Se los había imaginado con el trasero helado en la nieve, pero Phoebe, la cazadora, había montado un pabellón plateado justo delante de la cueva. Leo no tenía ni idea de cómo lo había hecho tan rápido, pero dentro había una estufa de queroseno que los mantenía calentitos y un montón de cómodos cojines. Piper parecía haber vuelto a su estado normal, vestida con un anorak, unos guantes y unos pantalones de camuflaje nuevos al estilo de las cazadoras. Ella, Hedge y Phoebe estaban pasando un buen rato y bebiendo chocolate caliente.

—No me lo puedo creer —dijo Leo—. ¿Nosotros hemos estado sentados en una cueva y a vosotros os ofrecen una tienda de lujo? Que alguien me contagie la hipotermia. ¡Quiero chocolate caliente y un anorak!

Phoebe inspiró con fuerza.

—Chicos —dijo, como si fuera el peor insulto que se le ocurriera.

—Tranquila, Phoebe —intervino Talia—. Necesitarán abrigos de sobra. Y creo que podemos ofrecerles chocolate.

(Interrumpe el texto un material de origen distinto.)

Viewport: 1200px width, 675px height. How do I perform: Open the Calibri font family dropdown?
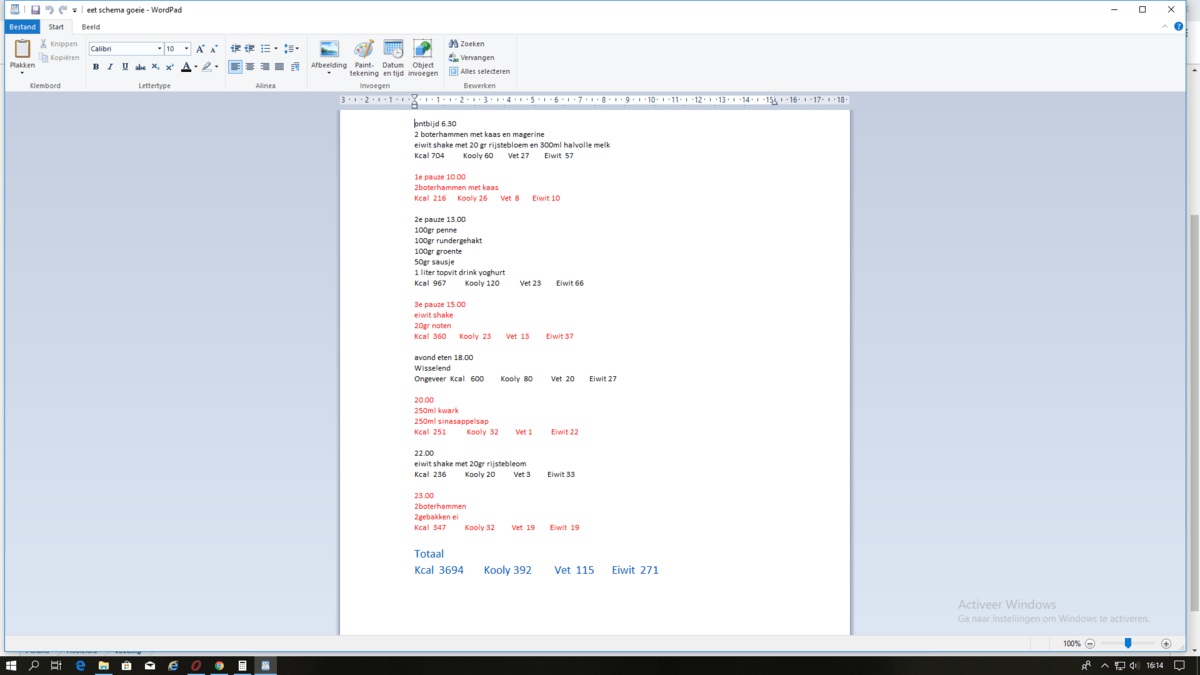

Phoebe se quejó, pero al poco rato Leo y Jason también estaban vestidos con una ropa de invierno plateada increíblemente ligera y cálida. El chocolate caliente era de primera.

—¡Salud! —dijo el entrenador Hedge.

Masticó su taza térmica de plástico.

—Eso no puede ser bueno para sus intestinos —dijo Leo.

Talia le dio a Piper una palmadita en la espalda.

—¿Te ves con ganas de moverte?

Piper asintió con la cabeza.

—Sí, gracias a Phoebe. Se os da muy bien la supervivencia en la naturaleza. Me siento como si pudiera correr veinte kilómetros.

Talia guiñó el ojo a Jason.

—Es dura para ser hija de Afrodita. Me gusta.

—Eh, yo también puedo correr veinte kilómetros —terció Leo—. Aquí tienes a un hijo de Hefesto duro como él solo. Vamos.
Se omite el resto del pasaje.